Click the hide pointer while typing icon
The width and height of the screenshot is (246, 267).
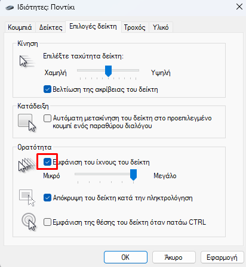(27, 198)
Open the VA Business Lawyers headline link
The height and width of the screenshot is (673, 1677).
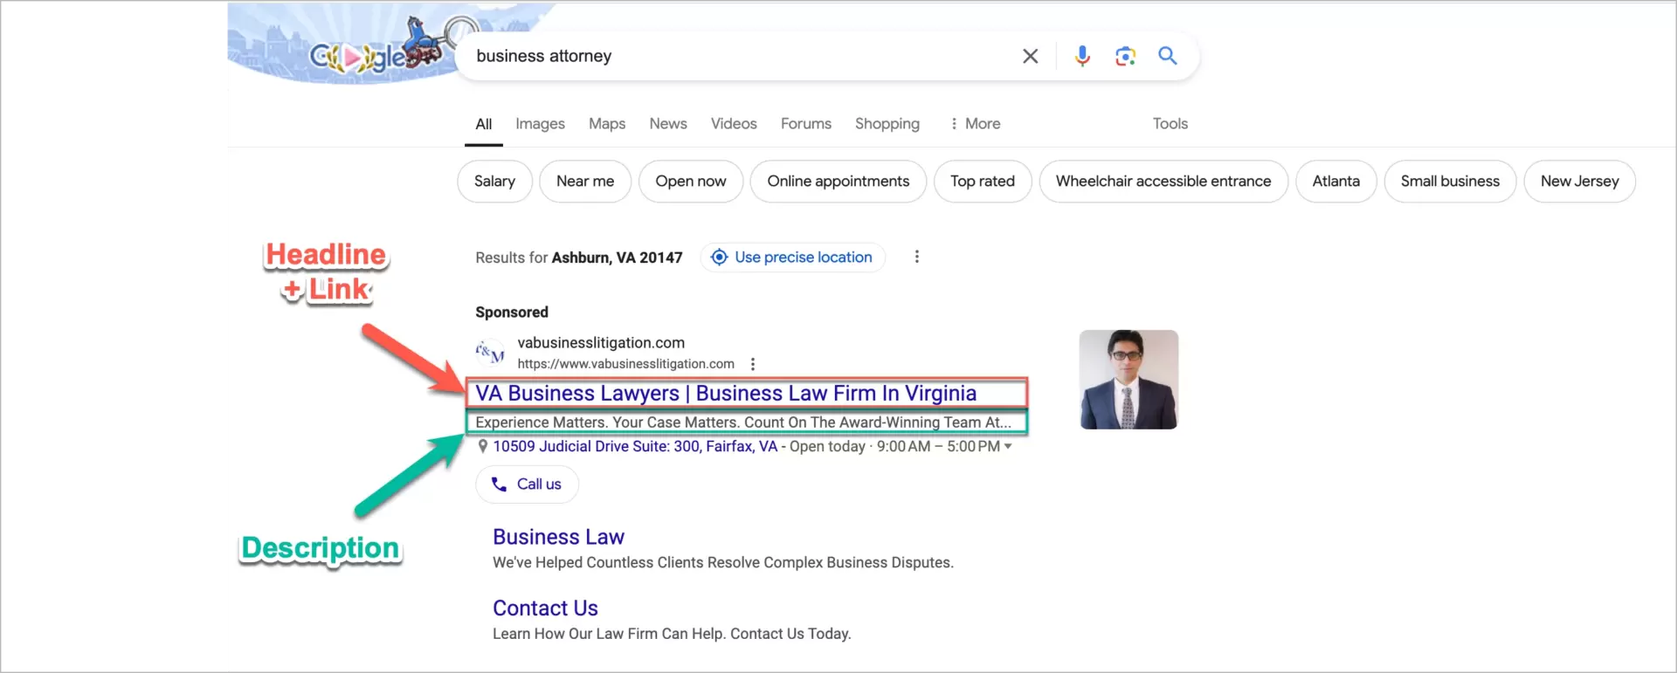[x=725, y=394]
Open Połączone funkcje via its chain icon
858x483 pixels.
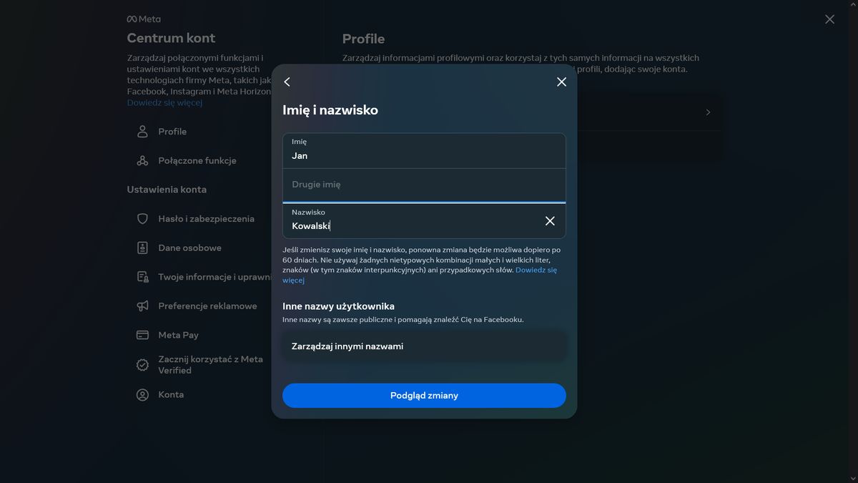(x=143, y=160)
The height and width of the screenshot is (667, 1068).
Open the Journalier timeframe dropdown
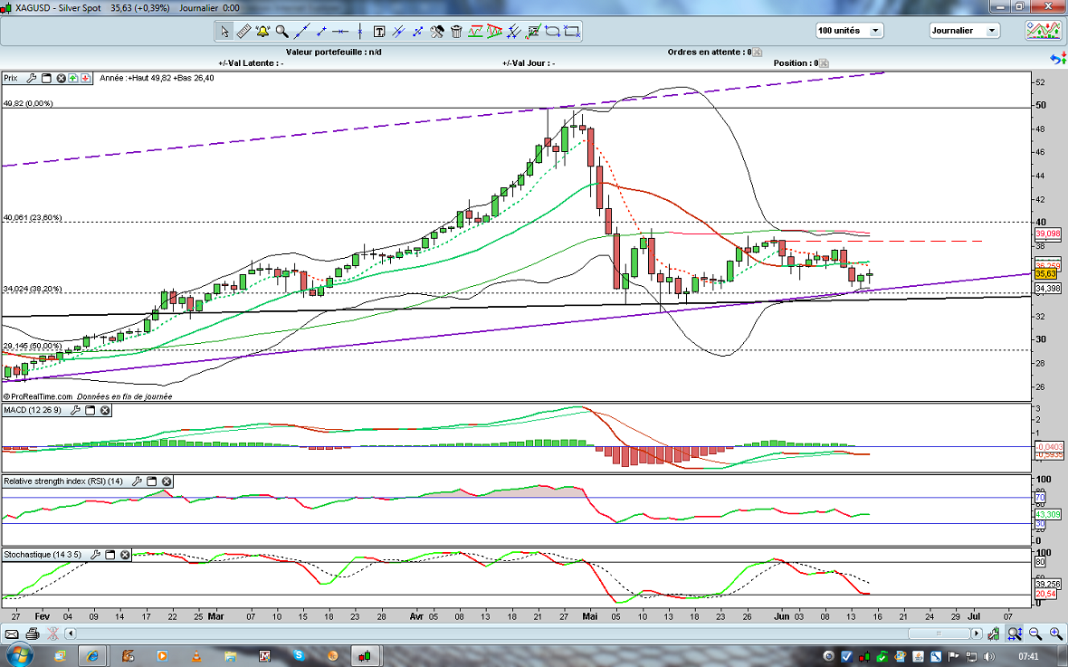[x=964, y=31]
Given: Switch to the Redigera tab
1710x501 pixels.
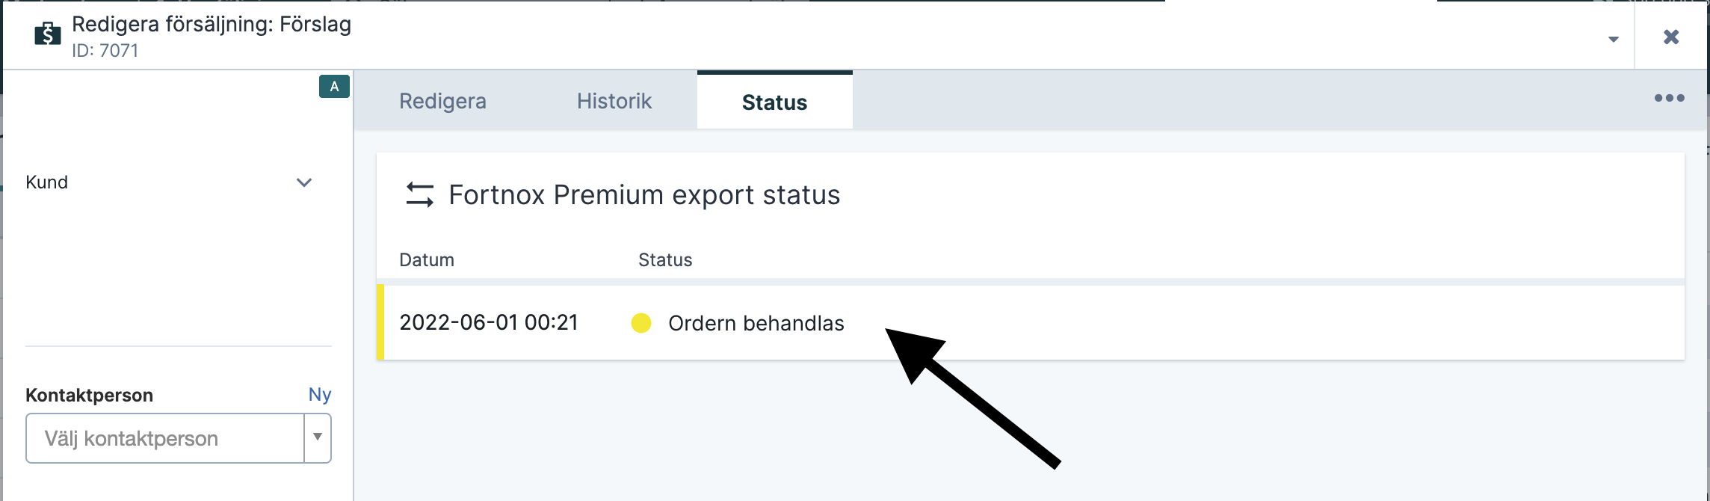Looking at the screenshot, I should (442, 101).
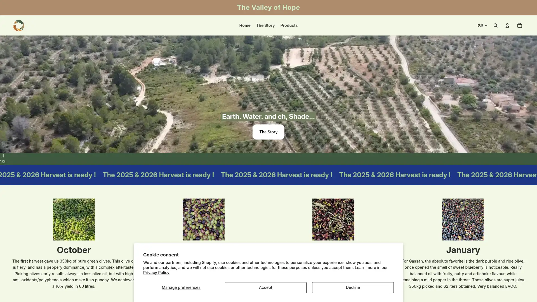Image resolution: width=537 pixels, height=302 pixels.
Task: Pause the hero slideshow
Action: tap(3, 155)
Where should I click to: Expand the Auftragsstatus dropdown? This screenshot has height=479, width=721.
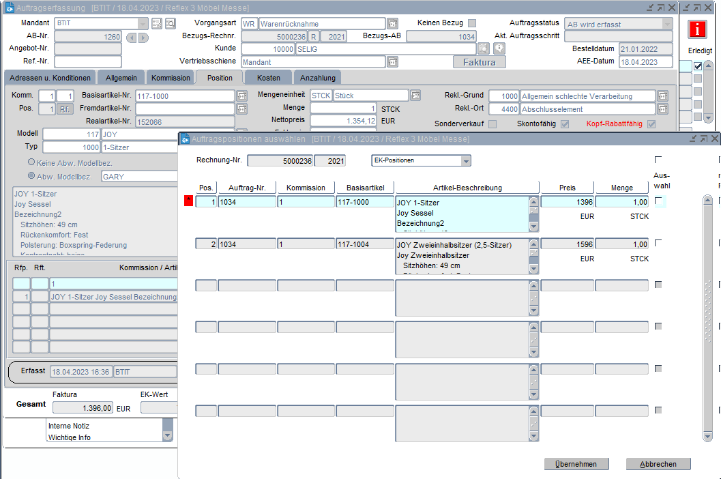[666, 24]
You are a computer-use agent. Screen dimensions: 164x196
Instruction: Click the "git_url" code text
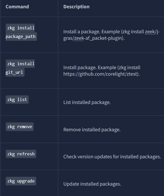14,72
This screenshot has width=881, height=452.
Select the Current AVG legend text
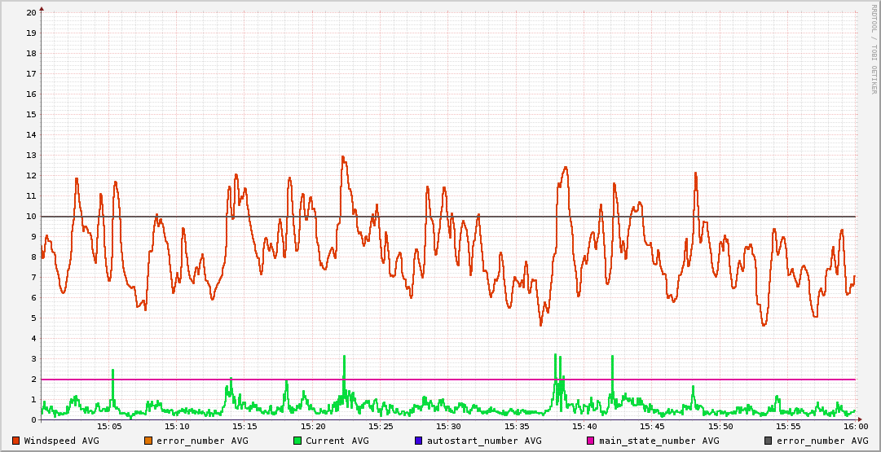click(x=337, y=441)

* * *

_GOAL_
Recast the listing above as a numbered list, leaving out blank lines and omitting the pictures.

_COMPLETE RESPONSE_
1. Click the hide pointer while typing icon
2. The width and height of the screenshot is (246, 267).
3. (27, 198)
4. Open the VA Business Lawyers headline link
5. The height and width of the screenshot is (673, 1677).
6. [x=725, y=394]
7. Open Połączone funkcje via its chain icon
8. 858x483 pixels.
9. (x=143, y=160)
10. The height and width of the screenshot is (667, 1068).
11. Open the Journalier timeframe dropdown
12. [x=964, y=31]
13. Given: Switch to the Redigera tab
14. 1710x501 pixels.
15. Looking at the screenshot, I should (442, 101).
16. Image resolution: width=537 pixels, height=302 pixels.
17. Task: Pause the hero slideshow
18. Action: tap(3, 155)
19. Where should I click to: Expand the Auftragsstatus dropdown? This screenshot has height=479, width=721.
20. [666, 24]
21. You are a computer-use agent. Screen dimensions: 164x196
22. Instruction: Click the "git_url" code text
23. 14,72
24. This screenshot has width=881, height=452.
25. Select the Current AVG legend text
26. click(x=337, y=441)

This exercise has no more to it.